- [Instruction]
Change "GUI agent" to "interface agent" everywhere in the rows below, leaving all other text unchanged.

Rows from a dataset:

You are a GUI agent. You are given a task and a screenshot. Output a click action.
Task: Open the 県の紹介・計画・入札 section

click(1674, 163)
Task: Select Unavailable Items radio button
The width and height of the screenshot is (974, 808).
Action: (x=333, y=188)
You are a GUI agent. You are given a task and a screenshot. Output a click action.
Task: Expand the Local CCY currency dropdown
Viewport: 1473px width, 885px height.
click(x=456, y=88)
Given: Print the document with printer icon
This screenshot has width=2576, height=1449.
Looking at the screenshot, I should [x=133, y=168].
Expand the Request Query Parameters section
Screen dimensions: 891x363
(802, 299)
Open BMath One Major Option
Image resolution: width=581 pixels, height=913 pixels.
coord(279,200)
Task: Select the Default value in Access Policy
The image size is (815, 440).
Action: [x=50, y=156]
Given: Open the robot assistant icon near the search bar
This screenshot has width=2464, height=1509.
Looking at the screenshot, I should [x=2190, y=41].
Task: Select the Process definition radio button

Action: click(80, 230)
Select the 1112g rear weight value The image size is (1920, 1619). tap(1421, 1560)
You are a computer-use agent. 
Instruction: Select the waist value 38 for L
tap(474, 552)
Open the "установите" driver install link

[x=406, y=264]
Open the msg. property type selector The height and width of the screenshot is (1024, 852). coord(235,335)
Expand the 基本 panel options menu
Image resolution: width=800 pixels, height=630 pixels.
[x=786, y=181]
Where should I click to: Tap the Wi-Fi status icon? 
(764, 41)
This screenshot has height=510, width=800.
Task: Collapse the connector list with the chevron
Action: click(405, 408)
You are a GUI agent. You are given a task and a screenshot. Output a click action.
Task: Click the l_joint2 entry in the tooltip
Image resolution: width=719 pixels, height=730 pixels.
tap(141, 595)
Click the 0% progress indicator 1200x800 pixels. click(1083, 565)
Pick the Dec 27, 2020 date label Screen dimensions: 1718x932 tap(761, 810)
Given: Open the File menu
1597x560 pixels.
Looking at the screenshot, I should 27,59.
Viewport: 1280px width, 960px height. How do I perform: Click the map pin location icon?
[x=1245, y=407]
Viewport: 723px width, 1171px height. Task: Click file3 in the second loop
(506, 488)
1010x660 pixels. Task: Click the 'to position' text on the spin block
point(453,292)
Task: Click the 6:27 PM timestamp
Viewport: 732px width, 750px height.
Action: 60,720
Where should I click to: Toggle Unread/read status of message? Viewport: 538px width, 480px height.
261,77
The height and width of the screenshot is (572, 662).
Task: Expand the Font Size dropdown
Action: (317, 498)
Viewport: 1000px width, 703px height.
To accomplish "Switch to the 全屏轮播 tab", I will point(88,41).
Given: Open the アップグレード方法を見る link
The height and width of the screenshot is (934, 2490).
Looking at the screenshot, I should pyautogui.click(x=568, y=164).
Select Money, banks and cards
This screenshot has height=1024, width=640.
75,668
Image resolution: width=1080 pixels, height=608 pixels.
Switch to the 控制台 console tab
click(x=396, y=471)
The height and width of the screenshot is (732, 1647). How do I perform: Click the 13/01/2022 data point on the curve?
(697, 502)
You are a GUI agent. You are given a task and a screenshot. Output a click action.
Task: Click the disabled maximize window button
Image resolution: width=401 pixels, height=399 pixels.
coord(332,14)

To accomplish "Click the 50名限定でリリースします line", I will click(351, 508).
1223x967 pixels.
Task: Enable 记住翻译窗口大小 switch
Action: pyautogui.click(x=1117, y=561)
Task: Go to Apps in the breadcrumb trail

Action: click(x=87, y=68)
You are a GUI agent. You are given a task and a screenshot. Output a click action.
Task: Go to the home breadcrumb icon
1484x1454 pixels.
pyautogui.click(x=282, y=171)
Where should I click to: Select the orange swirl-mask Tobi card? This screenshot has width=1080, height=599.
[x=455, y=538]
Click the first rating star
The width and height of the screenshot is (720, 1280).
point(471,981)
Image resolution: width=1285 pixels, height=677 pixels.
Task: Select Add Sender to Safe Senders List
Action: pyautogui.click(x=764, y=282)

- [Output for this task]
You are a interface agent. You are given a task and a screenshot. Output a click action.
Task: Open the 県の紹介・計画・入札 section

click(1674, 163)
Task: Select Unavailable Items radio button
The width and height of the screenshot is (974, 808).
Action: (x=333, y=188)
You are a interface agent. You are given a task and a screenshot. Output a click action.
Task: Expand the Local CCY currency dropdown
Viewport: 1473px width, 885px height.
click(x=456, y=88)
Given: Print the document with printer icon
This screenshot has width=2576, height=1449.
Looking at the screenshot, I should [x=133, y=168].
Expand the Request Query Parameters section
Screen dimensions: 891x363
(802, 299)
Open BMath One Major Option
Image resolution: width=581 pixels, height=913 pixels.
coord(279,200)
Task: Select the Default value in Access Policy
The image size is (815, 440).
Action: [x=50, y=156]
Given: Open the robot assistant icon near the search bar
This screenshot has width=2464, height=1509.
Looking at the screenshot, I should [x=2190, y=41].
Task: Select the Process definition radio button

Action: click(80, 230)
Select the 1112g rear weight value The image size is (1920, 1619). tap(1421, 1560)
You are a computer-use agent. 
Instruction: Select the waist value 38 for L
tap(474, 552)
Open the "установите" driver install link

[x=406, y=264]
Open the msg. property type selector The height and width of the screenshot is (1024, 852). coord(235,335)
Expand the 基本 panel options menu
Image resolution: width=800 pixels, height=630 pixels.
[x=786, y=181]
Where should I click to: Tap the Wi-Fi status icon? 
(764, 41)
This screenshot has height=510, width=800.
Task: Collapse the connector list with the chevron
Action: click(405, 408)
You are a interface agent. You are given a task and a screenshot. Output a click action.
Task: Click the l_joint2 entry in the tooltip
Image resolution: width=719 pixels, height=730 pixels.
tap(141, 595)
Click the 0% progress indicator 1200x800 pixels. click(1083, 565)
Pick the Dec 27, 2020 date label Screen dimensions: 1718x932 tap(761, 810)
Given: Open the File menu
1597x560 pixels.
Looking at the screenshot, I should 27,59.
Viewport: 1280px width, 960px height. How do I perform: Click the map pin location icon?
[x=1245, y=407]
Viewport: 723px width, 1171px height. Task: Click file3 in the second loop
(506, 488)
1010x660 pixels. Task: Click the 'to position' text on the spin block
point(453,292)
Task: Click the 6:27 PM timestamp
Viewport: 732px width, 750px height.
Action: 60,720
Where should I click to: Toggle Unread/read status of message? Viewport: 538px width, 480px height.
261,77
The height and width of the screenshot is (572, 662).
Task: Expand the Font Size dropdown
Action: (317, 498)
Viewport: 1000px width, 703px height.
To accomplish "Switch to the 全屏轮播 tab", I will point(88,41).
Given: Open the アップグレード方法を見る link
The height and width of the screenshot is (934, 2490).
Looking at the screenshot, I should pyautogui.click(x=568, y=164).
Select Money, banks and cards
This screenshot has height=1024, width=640.
75,668
Image resolution: width=1080 pixels, height=608 pixels.
Switch to the 控制台 console tab
click(x=396, y=471)
The height and width of the screenshot is (732, 1647). How do I perform: Click the 13/01/2022 data point on the curve?
(697, 502)
You are a interface agent. You are given a task and a screenshot. Output a click action.
Task: Click the disabled maximize window button
Image resolution: width=401 pixels, height=399 pixels.
coord(332,14)

To accomplish "Click the 50名限定でリリースします line", I will click(351, 508).
1223x967 pixels.
Task: Enable 记住翻译窗口大小 switch
Action: pyautogui.click(x=1117, y=561)
Task: Go to Apps in the breadcrumb trail

Action: click(x=87, y=68)
You are a interface agent. You are given a task and a screenshot. Output a click action.
Task: Go to the home breadcrumb icon
1484x1454 pixels.
pyautogui.click(x=282, y=171)
Where should I click to: Select the orange swirl-mask Tobi card? This screenshot has width=1080, height=599.
[x=455, y=538]
Click the first rating star
The width and height of the screenshot is (720, 1280).
point(471,981)
Image resolution: width=1285 pixels, height=677 pixels.
Task: Select Add Sender to Safe Senders List
Action: pyautogui.click(x=764, y=282)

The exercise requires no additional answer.